» **STATED TASK 1**:
Answer these from the text about war and peace, one line each:
(a) How many scientists and engineers does it say plan new ways for humans to kill one another?
(b) How many workers does it say make instruments of death?
(c) What does it say war and peace really are?
» **STATED TASK 2**:
Does each statement agree with the text about war and peace? Answer yes or no for each, and quote the words that decide it.
(a) There are few big proposals for peace today.
(b) The huge effort put into war looks like a tragic waste.
(c) Movement between war and peace goes only one way.
» **STATED TASK 3**: Pick up the text about war and peace after its last sentence and keep it going.

You're right we are likely to be disappointed if we expect dramatic results in the form of an immediate end to war and militarism. All over the world hundreds of thousands of scientists and engineers devote their skills to planning new and more efficient ways for humans to kill one another; millions of workers labour to manufacture instruments of death; and tens of millions os soldiers train for combat - many actually going to war. From a moral and even an economic
point of view, this vast investment of human ingenuity and energy seems a tragic waste.
For millennia people have hoped for peace in their time. Today, as usual there is no shortage of grand proposals for peace. Yet wars continue as before, sometimes creating the discouraging idea that hopes for peace are too "idealistic." The prospects for peace look much more encouraging, however, once we recognize that war and peace are really opposite ends of a continuum, and the movement along this continuum, in either direction, is the result of social processes that develop and change over time under the influence of government policies and popular pressures.

» **DATA EXCERPT**:
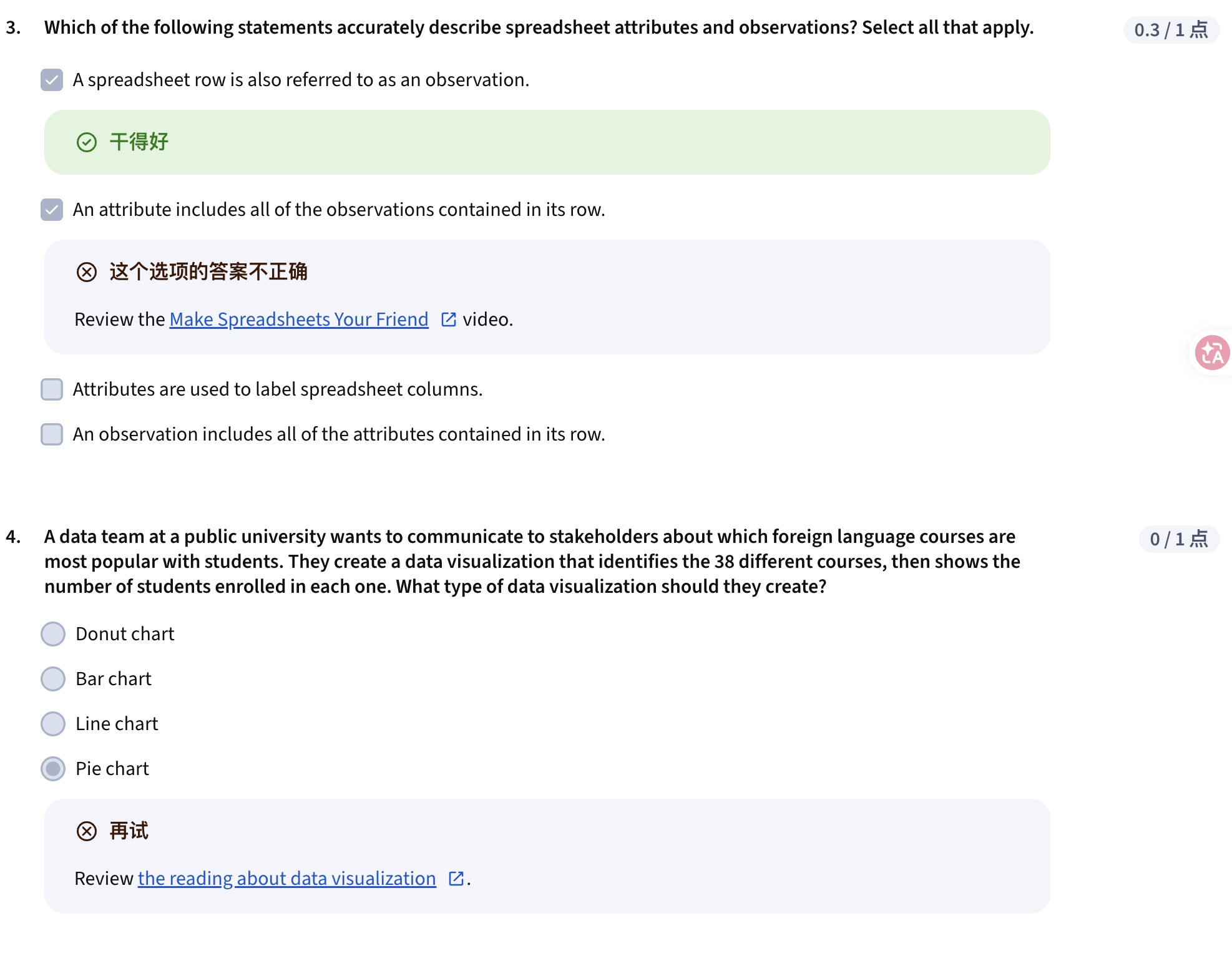Viewport: 1232px width, 956px height.
Task: Open the reading about data visualization link
Action: pyautogui.click(x=287, y=879)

» **EXERCISE OUTPUT 1**:
(a) Hundreds of thousands.
(b) Millions.
(c) Opposite ends of a continuum.

» **EXERCISE OUTPUT 2**:
(a) No: "Today, as usual there is no shortage of grand proposals for peace."
(b) Yes: "this vast investment of human ingenuity and energy seems a tragic waste."
(c) No: "the movement along this continuum, in either direction, is the result of social processes"

» **EXERCISE OUTPUT 3**:
As for the Vietnam war - When the antiwar movement first challenged the war, it received little support from politicians or the press, and its goals seemed almost hopeless. But the tide of public opinion gradually began to shift. In the 1968 presidential primaries, an antiwar candidate backed by student volunteers did unexpectedly well and President Johnson decided not to run for re-election. From that point on, political debate on the war focused not on how to stay in it, but on how to get out of it. Through collective action, ordinary people with few resources other than their own determination changed a national consensus for war to a national consensus for peace.